A microclimate is a local atmospheric zone where the climate differs from the surrounding area. It refers to either a zone of many square miles or only a few square feet. Microclimates are why people living around a bay have more moderate temperatures than those inland and folks on opposite sides of a mountain have opposite weather. On even smaller geographic scales, they explain why a property’s low spot is cooler than the rest of the yard and why neighboring yards can have different temperatures.
Magic powers are required to change plant hardiness or heat zones, but with some knowledge you can analyze and adjust local microclimates. This has numerous applications for pond and garden design. Among others, they include site selection or orientation, enhanced potential for a property, increased aquatic plant sales, extended growing seasons for fish and plants and better customer satisfaction.
An understanding of different types of microclimates enables you to learn how to “push” hardiness zones by moderating the impacts of wind, cold and sun. Your company could extend the “enjoyment season” of a pond, plant, water feature or fish by two weeks or more every year. That’s a big deal whether you’re an aquatic plant supplier, an installer or anyone else in the pond business.
There are many factors that cause microclimates. The major ones affect the weather in your general area as well as on the location of your business property, project site and customers’ backyards. Once you understand their impacts it becomes possible to harness them to your advantage. They are interrelated and may affect each other.
Water bodies impact the surrounding climate, with larger bodies having greater impact. They are heat sinks, with a direct and strong effect on temperatures.
The sun is another obvious factor. What is important to climate and weather is the individual sunlight characteristics: amount, direction, strength, elevation and length of sun. Obviously they are also crucial for aquatic plant survival and growth, as well as water quality.
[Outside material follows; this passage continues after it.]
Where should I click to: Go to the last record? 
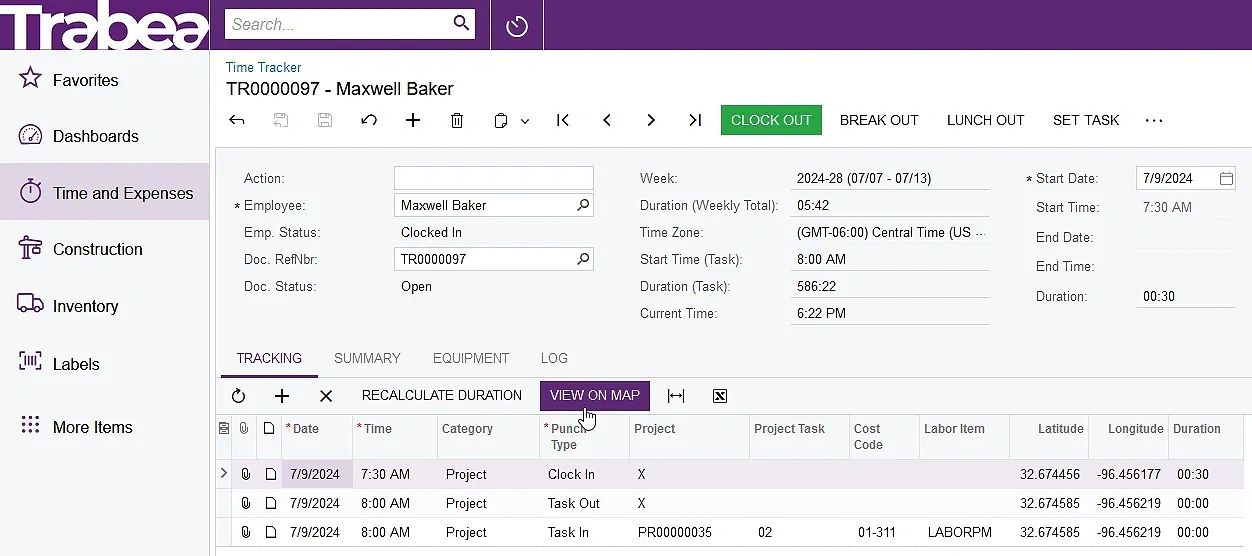pos(695,120)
Southerners may need to limit sun exposure in summer, while northerners want to extend it during most of the year.
Houses and buildings are often the strongest factors affecting a local property’s microclimate, especially when combined with surrounding paved areas. They form barriers that create protected areas away from prevailing winds. However, they may also form turbulent tunnels between structures or vortices around corners. Walls and paved areas usually absorb heat during the day that is radiated out at night. If the surface is impervious, water flowing off may accumulate, as can rain from downspouts.
Wind has a huge impact on microclimates. Stealing heat and moisture, it is especially influential for pondscapes. Wind affects oxygen levels, evaporation, temperatures, plant selection and placement and container water garden locations. They may also carry harmful sprays and pollutants from neighboring properties or salt near coastlines. Open, exposed properties are most vulnerable to winds, where plants can be shredding and skimmers battle floating detritus.
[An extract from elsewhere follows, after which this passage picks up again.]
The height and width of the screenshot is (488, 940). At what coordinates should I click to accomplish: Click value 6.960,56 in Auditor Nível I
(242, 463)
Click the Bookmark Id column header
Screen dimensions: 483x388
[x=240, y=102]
Create Local Microclimates
Analyzing microclimates on an individual property will help you use the best orientation for your plant display and pond installation. (See sidebar.) It can also assist in optimizing an existing water garden. The information about specific sites can be applied to manipulate climatic conditions, which can lengthen the “enjoyment seasons,” add breadth to aquatic plant selections or reduce heat stress on fish and people during the peak of summer.
Fences make excellent windbreaks, in addition to their many other benefits. They create sheltered zones with less drying of plants, pond surfaces and people. Board-on-board fences and hedges are better because they are permeable. Wind travels right over solid structures, creating eddies on the leeside and forming cold patches at the wall’s base. Before adding fences, determine prevailing winds and plan how their shadows may help or hinder aquatic plant growth or bloom cycles throughout the year.
Like imitation trees, overhead structures provide welcome shade. When wisely designed, they can alter the amount of sun and shade according to the seasons. You could create a patio covering with maximum shade in summer and almost full sun in winter. Overhangs could extend enough so they would also shade fish at desired times of the year. Do your homework on sun positions and carefully plan your pergola. The result may not be Stonehenge, but it too can align according to the sun’s annual path.
Solid surfaces are heat sinks. Their ability to store and release warmth can be used in a landscape design. Determine where you want to moderate temperatures (air or water) and then plan your use of brick, stone or concrete paving, pond edging and large rocks. In some warmer climates paving can make things too hot, so wood decking may be preferred to provide air movement and cooler temperatures, especially in summer.
The Bottom Line
Everyone complains about the weather. Now you can do something about it.